Selon le vœu de Menuhin, le Festival se tourne de plus en plus vers les enfants et les jeunes musiciens. N’oublions pas qu’en 1963 le maestro créait son école à Londres qui deviendrait la Menuhin School de Stoke d’Abernon, près de Londres, dont l’actuel président est Daniel Barenboïm. Gageons qu’il vienne une année au festival comme pianiste mais pourquoi pas à la tête de son West-Eastern Divan Orchestra, qui construit la paix au sens où Menuhin l’entend et justement quand il s’agit des Israéliens et des Palestiniens, des juifs et des musulmans.

Ce 24 août, j’étais l’invité de la ville de Gstaad et du Tourisme Helvétique pour assister au concert exceptionnel d’Anne-Sophie Mutter, accompagnée au piano par Lambert Oskar. Être le pianiste d’une si célèbre soliste internationale n’est pas la tâche la plus enviable.

Yehudi Menuhin dans le film "Stage Door Canteen", en 1943. (Crédit : capture d'écran/domaine public, via WikiCommons)

Yehudi Menuhin dans le film « Stage Door Canteen », en 1943. (Crédit : capture d’écran/domaine public, via WikiCommons)

L’artiste proposa dans sa première partie trois sonates : la n°35 K. 526 en Ut majeur de Mozart, suivie de « Clockwork » de Sebastian Currier (né en 1959), pour s’achever avec celle en Sol majeur de Ravel (1875-1937). Cette dernière est une épure aux airs tziganes (on se souvient aussi du Kaddish qu’il mit en musique), aux cadences vertigineuses.

Dans sa longue robe jaune, Anne-Sophie Mutter irradiait. À la fin de l’œuvre, un murmure d’admiration traversa l’assemblée des mélomanes avant un tonnerre de vivat. Dans la seconde partie, la concertiste avait choisi la Sonate FP 119 de Poulenc (1899-1963). La virtuosité de la violoniste conjointe au talent de Lambert Oskar (qui n’est pas sans m’évoquer par la gentillesse de son visage et sa rondeur affectueuse qui tranche sur la beauté un peu froide de AS Mutter) est flagrante tout au long du concert. Quand à un certain moment, tel un éclair, l’archet brise le silence et l’air, le public retient son souffle et je fus impressionné par la finesse de ses mains, des doigts de l’artiste. La sonate de Poulenc prend des accents russes, ses trilles glissent sur l’archet et entre les doigts magiques de la musicienne. On ne cesse d’être marqué par l’écriture de Poulenc, sa modernité, ses cadences sauvages. Mais la présence de AS Mutter enveloppe l’auditoire dans une sorte d’halo ineffable, sous la toile blanche du Festival.

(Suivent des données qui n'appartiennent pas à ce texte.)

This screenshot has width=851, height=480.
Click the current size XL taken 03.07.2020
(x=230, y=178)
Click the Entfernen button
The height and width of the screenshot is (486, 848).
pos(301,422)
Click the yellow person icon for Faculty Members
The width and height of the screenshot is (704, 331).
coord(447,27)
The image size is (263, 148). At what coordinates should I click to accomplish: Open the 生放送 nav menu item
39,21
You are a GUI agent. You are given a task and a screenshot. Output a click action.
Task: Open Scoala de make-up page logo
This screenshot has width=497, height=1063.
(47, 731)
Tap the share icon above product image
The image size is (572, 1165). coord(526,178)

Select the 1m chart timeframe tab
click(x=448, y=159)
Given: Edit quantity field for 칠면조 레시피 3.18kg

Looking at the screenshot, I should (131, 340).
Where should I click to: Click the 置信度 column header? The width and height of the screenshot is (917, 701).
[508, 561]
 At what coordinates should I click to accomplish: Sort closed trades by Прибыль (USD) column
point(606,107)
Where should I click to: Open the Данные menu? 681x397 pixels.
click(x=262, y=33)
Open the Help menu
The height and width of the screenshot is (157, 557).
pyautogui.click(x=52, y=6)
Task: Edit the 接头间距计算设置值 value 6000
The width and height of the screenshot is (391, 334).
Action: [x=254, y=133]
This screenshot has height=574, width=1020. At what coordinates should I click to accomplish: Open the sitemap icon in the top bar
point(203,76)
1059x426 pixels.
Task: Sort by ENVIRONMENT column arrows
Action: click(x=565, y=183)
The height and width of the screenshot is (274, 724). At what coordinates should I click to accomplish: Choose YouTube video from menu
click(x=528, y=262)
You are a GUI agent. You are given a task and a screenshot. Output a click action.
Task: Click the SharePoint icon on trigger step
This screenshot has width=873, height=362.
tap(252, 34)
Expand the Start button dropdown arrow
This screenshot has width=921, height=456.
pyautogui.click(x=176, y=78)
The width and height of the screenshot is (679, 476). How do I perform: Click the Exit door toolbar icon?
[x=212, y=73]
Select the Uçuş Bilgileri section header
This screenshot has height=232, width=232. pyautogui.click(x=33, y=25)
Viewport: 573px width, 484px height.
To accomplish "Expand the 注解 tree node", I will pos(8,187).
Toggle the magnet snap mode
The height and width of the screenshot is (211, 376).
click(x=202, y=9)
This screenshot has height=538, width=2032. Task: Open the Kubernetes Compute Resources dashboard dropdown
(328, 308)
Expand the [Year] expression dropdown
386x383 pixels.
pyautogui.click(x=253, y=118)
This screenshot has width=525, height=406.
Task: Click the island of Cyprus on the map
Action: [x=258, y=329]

Est-ce la présence et l’autorité de la concertiste, l’été qui y fait aussi, durant les silences de la dernière page de Poulenc, à couper le souffle, pas un raclement de gorge, pas un tousseur ne se fait entendre. Moments bénis pour un musicien, s’il en est.

L’Introduction et Rondo capriccioso en Ut mineur op 28 de Saint-Saëns (1835-1921) a des accents qui évoquent Ernest Bloch (1938-1920) son exact contemporain, dont le Kol Nidré a fait le tour du monde.

Mutter joue les sublimes cadences finales de l’œuvre que Menuhin interpréta avec fougue, lui aussi, dans des conditions si particulières, dans la grande Salle du Conservatoire de Moscou le 16 novembre 1945, concert où il interpréta avec David Oïstrakh le Concerto pour deux violons de Bach. Fascinante de rigueur, d’énergie, de charme, toute en retenue, la déesse du violon nous a donné ce soir-là un inoubliable concert avec Lambert Orkis. Nous n’oublierons pas la dernière larme de violon, dans le Saint-Saëns, et les 30 secondes de silence tenues avec maestria avant une avalanche d’applaudissements.

Faisons retour sur Menuhin en guise de conclusion. Voici deux paroles du maître que l’on peut méditer le long de ce parcours philosophique qui lui est dédié : « Chercher et se mettre en route est plus important qu’arriver au but. » Cette parole a des réminiscences talmudiques certaines mais aussi kafkaïennes, puisqu’un des aphorismes de Kafka en est étrangement proche.

L’autre maxime que j’ai retenue : « Le sens de l’humour et la capacité de rire de soi-même sont essentiels. »

Nous aurons vécu au cœur de l’Oberland, un pèlerinage à la rencontre de Menuhin, que j’avais eu la grâce de rencontrer en France dans les années 1990.